In casa la nuova droga dei giovani: preso

Incensurato di 28 anni sorpreso con hashish, marijuana e “wax”, un concentrato di cannabis ad alto rischio di overdose
PESCARA. Spacciatore per arrotondare lo stipendio: l’hanno bloccato i finanzieri del comando provinciale diretto dal colonnello Antonio Caputo. Il giovane incensurato, 28 anni, originario di Foggia e residente a Pescara, dove lavora, è stato sorpreso con circa un chilo di droga, tra hashish e marijuana. E un altro chilo circa, della stessa sostanza, la Finanza l’ha recuperato nella stessa zona di Porta Nuova, ipotizzando analoghe modalità di approvvigionamento su cui sono in corso indagini. Di fatto, il quantitativo complessivo di due chili avrebbe fruttato sul mercato circa 16mila euro.
Ma non solo. Da quanto emerso, il 28enne si stava spingendo anche più avanti nel mercato degli stupefacenti. A casa, infatti, nella successiva perquisizione, i finanzieri hanno trovato anche un altro tipo di droga particolarmente diffusa tra i giovani e conosciuta come “Wax”, un concentrato di cannabis in cera venduta a circa cento euro al grammo, che può contenere fino all’80 per cento di principio attivo della pianta e che, per questo, secondo gli esperti è ad alto rischio di overdose.

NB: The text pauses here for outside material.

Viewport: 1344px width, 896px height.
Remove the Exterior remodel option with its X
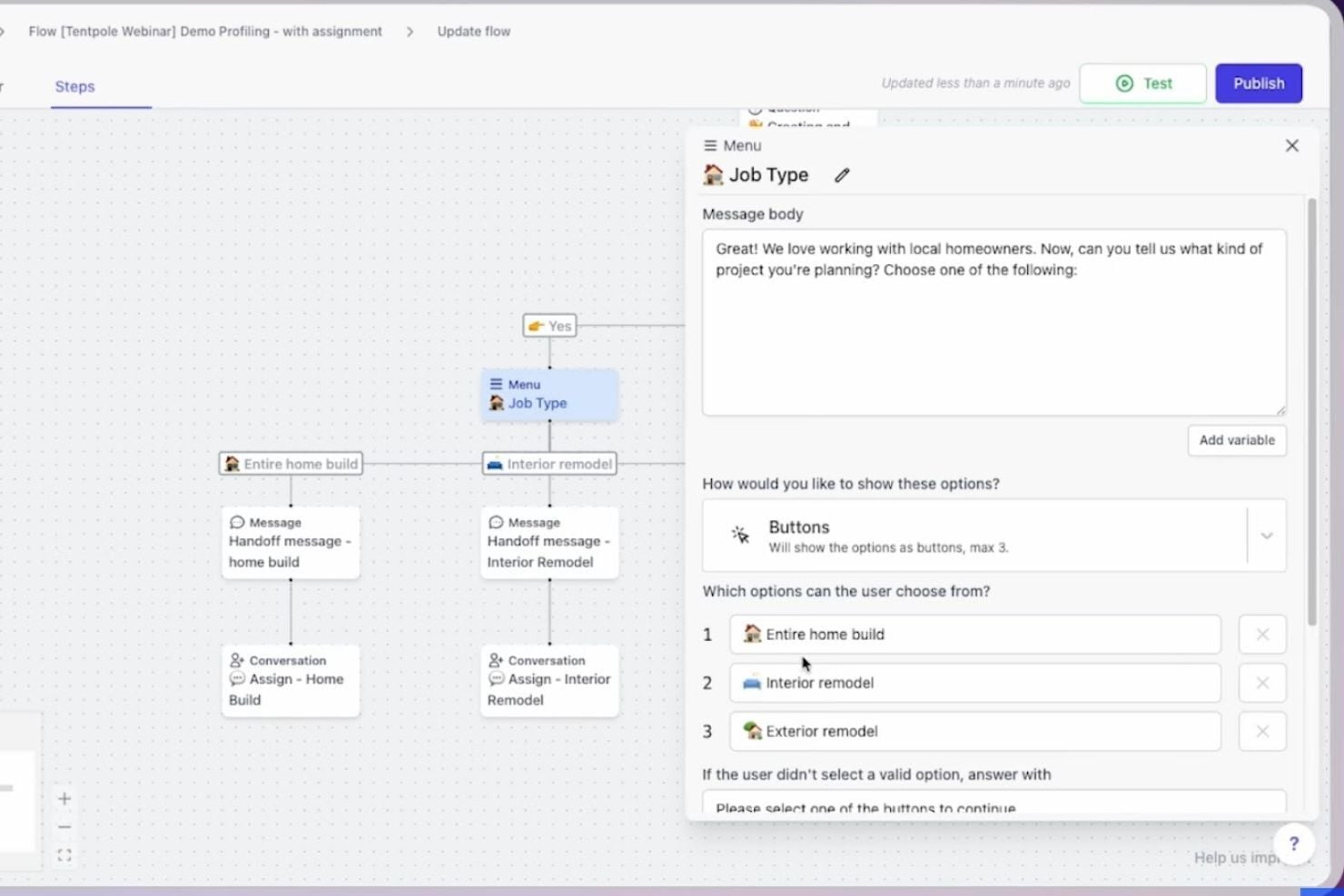pyautogui.click(x=1261, y=731)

Il blitz della Guardia di finanza, in particolare della sezione Mobile del Nucleo di polizia economico-finanziaria di Pescara, rientra nel piano d’azione “Drug market” contro il traffico di sostanze stupefacenti. In questo caso il 28enne è stato fermato nella zona dello stadio, a Porta Nuova, dove è stato trovato in possesso di un importante quantitativo di droga. A quel punto, come ricostruito dalle delle fiamme gialle, è scattata la perquisizione nella sua casa e proprio all’interno dell’abitazione, grazie al fiuto del cane antidroga Esco, che già nelle settimane scorse aveva smascherato altri spacciatori, è stata scoperta altra droga oltre a migliaia di euro in contanti, ritenuti frutto dell’attività di smercio dello stupefacente. Oltre a questo, i finanzieri hanno sequestrato anche il telefono cellulare del 28enne, due bilancini di precisione, una macchina per il sottovuoto e un rullo di cellophane per il confezionamento della droga. E oltre all’hashish e alla marijuana, come detto, è stata trovata anche la cosiddetta “Wax”. Una droga che può avere effetti immediati e a lungo termine sull’organismo, considerando che la potenza di questo tipo di concentrato è del 80%, amplificando gli stessi effetti. Per questi motivi, il giovane spacciatore, su disposizione dell’autorità giudiziaria, è stato arrestato per traffico di sostanze stupefacenti e portato nel carcere di San Donato. Ma le indagini vanno avanti per cercare di capire, anche dall’analisi del suo telefonino, se sia riconducibile in qualche modo a lui anche l’altro chilo di droga trovato sempre in zona Stadio.